Do you wake up in the middle of the night and instinctively grab your smartphone to check the time, any new messages, emails or updates? Researchers have found that one in three UK adults check their smartphones in the middle of the night, a recent study shows.
According to Deloitte's sixth annual Mobile Consumer Survey that analysed the smartphone habits of over 4,000 people in the UK, one in 10 UK adults admitted to reaching for the phone as soon as they wake up while 52 % check within 15 minutes. Over half of smartphone users admitted to checking their phones within 30 minutes of going to bed. While a quarter check their smartphones five minutes before going to sleep, a tenth check on it immediately before turning in for the night.
"In a mere nine years the smartphone has had a massive impact on UK society. Collectively, UK citizens look at their smartphones over a billion times a day," the report reads. "Smartphones are personal, but their usage impacts on those around them. As with most emerging technologies, consumers will need to learn how best to run their lives with smartphones, as opposed to having their lives run by their devices."
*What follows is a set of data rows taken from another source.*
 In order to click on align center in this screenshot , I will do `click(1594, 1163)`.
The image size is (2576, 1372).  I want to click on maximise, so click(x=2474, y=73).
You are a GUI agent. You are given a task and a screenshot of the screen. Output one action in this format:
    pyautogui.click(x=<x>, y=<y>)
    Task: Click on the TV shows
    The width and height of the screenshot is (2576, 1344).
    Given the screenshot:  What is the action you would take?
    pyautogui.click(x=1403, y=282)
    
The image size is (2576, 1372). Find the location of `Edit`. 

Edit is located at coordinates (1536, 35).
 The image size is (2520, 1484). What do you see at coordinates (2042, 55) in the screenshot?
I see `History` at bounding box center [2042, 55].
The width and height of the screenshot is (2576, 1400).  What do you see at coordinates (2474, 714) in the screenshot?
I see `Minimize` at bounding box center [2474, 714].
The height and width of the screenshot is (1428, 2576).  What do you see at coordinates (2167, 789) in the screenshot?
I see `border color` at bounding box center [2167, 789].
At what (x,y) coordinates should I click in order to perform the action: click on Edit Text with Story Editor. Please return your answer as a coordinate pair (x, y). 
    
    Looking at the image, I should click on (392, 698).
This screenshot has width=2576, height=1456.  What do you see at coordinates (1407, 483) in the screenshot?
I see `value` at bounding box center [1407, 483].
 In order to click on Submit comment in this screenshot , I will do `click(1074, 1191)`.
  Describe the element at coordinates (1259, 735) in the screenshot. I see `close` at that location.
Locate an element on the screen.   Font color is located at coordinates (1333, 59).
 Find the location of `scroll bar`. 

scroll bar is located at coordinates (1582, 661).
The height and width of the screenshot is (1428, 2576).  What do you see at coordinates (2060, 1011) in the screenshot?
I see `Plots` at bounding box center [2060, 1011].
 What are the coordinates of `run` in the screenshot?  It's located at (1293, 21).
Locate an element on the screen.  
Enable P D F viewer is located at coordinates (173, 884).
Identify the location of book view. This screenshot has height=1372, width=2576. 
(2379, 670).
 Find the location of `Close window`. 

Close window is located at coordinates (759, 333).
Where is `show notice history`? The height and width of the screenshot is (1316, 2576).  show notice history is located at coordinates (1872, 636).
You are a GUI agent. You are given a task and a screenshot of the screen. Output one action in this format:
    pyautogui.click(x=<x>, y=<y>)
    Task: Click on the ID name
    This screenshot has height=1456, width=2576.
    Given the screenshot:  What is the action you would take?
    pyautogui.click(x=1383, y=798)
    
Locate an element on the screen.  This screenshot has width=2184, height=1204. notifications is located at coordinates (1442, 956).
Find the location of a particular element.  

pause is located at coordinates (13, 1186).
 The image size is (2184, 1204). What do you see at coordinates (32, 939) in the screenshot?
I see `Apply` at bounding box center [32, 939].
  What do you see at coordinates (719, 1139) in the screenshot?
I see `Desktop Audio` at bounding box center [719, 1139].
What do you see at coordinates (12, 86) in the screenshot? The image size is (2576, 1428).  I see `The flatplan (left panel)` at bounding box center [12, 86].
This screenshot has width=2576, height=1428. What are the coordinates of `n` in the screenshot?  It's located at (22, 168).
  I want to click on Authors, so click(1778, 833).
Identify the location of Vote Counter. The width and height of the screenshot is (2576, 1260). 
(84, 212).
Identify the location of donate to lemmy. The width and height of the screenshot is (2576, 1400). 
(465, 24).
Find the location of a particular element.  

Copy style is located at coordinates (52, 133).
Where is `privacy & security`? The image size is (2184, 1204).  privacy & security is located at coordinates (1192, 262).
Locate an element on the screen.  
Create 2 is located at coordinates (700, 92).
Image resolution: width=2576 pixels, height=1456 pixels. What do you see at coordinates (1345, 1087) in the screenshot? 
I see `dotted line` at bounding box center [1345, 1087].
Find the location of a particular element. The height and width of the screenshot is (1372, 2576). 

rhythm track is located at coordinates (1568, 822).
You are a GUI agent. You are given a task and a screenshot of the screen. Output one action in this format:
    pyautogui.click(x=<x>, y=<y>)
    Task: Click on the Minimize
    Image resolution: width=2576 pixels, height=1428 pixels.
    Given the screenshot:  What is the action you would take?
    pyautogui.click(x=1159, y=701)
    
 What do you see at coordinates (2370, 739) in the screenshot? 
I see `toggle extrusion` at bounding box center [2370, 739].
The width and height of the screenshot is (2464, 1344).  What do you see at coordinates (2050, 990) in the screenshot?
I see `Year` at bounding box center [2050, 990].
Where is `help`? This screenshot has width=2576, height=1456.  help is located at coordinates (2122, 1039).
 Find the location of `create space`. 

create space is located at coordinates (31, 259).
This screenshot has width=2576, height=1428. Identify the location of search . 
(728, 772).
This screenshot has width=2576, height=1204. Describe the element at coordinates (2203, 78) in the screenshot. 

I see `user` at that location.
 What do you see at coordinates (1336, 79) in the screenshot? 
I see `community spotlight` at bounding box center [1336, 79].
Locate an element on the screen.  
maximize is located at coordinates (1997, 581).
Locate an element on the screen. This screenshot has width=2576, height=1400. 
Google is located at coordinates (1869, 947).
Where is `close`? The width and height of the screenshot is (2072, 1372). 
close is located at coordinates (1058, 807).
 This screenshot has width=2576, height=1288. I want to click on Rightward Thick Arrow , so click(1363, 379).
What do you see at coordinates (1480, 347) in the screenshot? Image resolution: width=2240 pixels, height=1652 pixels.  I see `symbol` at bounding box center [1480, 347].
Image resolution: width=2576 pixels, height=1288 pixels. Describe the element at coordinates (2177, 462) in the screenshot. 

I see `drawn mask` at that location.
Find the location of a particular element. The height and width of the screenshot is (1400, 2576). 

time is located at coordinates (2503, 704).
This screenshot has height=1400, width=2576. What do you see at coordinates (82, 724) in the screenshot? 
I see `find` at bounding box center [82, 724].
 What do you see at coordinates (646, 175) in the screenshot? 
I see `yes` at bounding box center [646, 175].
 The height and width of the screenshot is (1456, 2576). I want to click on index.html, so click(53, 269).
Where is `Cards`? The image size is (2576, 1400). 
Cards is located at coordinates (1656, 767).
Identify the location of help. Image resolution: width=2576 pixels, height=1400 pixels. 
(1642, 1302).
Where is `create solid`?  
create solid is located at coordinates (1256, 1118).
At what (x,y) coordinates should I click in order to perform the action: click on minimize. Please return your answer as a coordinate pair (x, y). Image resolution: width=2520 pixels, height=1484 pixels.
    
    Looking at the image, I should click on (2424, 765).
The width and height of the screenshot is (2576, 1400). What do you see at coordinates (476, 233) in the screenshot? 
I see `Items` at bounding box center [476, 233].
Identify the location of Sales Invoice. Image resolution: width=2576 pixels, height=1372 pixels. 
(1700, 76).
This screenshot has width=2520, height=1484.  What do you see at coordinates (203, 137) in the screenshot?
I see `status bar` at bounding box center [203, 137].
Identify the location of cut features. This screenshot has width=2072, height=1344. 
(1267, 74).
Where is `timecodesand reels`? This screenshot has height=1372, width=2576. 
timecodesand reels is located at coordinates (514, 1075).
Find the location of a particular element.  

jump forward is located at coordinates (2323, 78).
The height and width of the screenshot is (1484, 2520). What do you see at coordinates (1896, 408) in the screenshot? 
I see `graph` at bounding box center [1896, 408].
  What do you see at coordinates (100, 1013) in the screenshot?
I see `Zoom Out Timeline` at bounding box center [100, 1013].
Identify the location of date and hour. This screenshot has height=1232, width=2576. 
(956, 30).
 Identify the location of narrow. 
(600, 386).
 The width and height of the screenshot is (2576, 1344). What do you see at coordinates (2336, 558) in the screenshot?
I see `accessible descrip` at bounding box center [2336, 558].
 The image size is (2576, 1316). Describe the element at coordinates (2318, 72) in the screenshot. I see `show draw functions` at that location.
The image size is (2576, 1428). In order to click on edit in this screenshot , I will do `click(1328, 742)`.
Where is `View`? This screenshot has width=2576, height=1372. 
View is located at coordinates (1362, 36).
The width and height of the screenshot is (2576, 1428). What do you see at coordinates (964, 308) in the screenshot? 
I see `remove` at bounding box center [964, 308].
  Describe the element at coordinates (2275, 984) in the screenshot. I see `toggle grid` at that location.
Around 81% of UK adults now own a touchscreen smartphone, nine years after the personal devices first entered the market, rising to 91% for people between 18 to 44 years old.
Nocturnal smartphone usage was also found to be concentrated among younger age groups with about half of all 18-24 year olds checking their phone in the middle of the night. Of those that do, about a fifth check instant messages while a seventh reply to them.
Researchers also note that while smartphones can enhance social lives, "overuse can be perceived as anti-social, and cause arguments". More than a third of 18 to 44 year olds have said that their excessive smartphone usage has caused disagreements with their partners, rising to 38% for 25 to 34 year olds. Around 54% of smartphone users said they have used their phone while watching TV or films while 28% said they do so while eating in a restaurant with friends or family.
"Smartphone usage can certainly be considered objectionable," the report reads. "But this is the same as for any activity that distracts, be this looking at one's watch or looking out the window during a dinner for two."
However, despite users' increasing dependency on their smartphones, researchers note that the smartphone market is reaching saturation point. The study found that the pace of smartphone adoption is "slowing to a crawl" with smartphone penetration increasing 2% to 4% in the next 12 months from 7% in 2015.
The researchers said that although smartphone penetration may be approaching a peak, "its impact should continue to grow over the coming years".
"The smartphone's success has overshadowed the performance of other devices, including tablets," Paul Lee, head of technology, media and telecommunications research at Deloitte, wrote. "The era of smartphone growth is drawing to a close; consolidation will be an exciting time."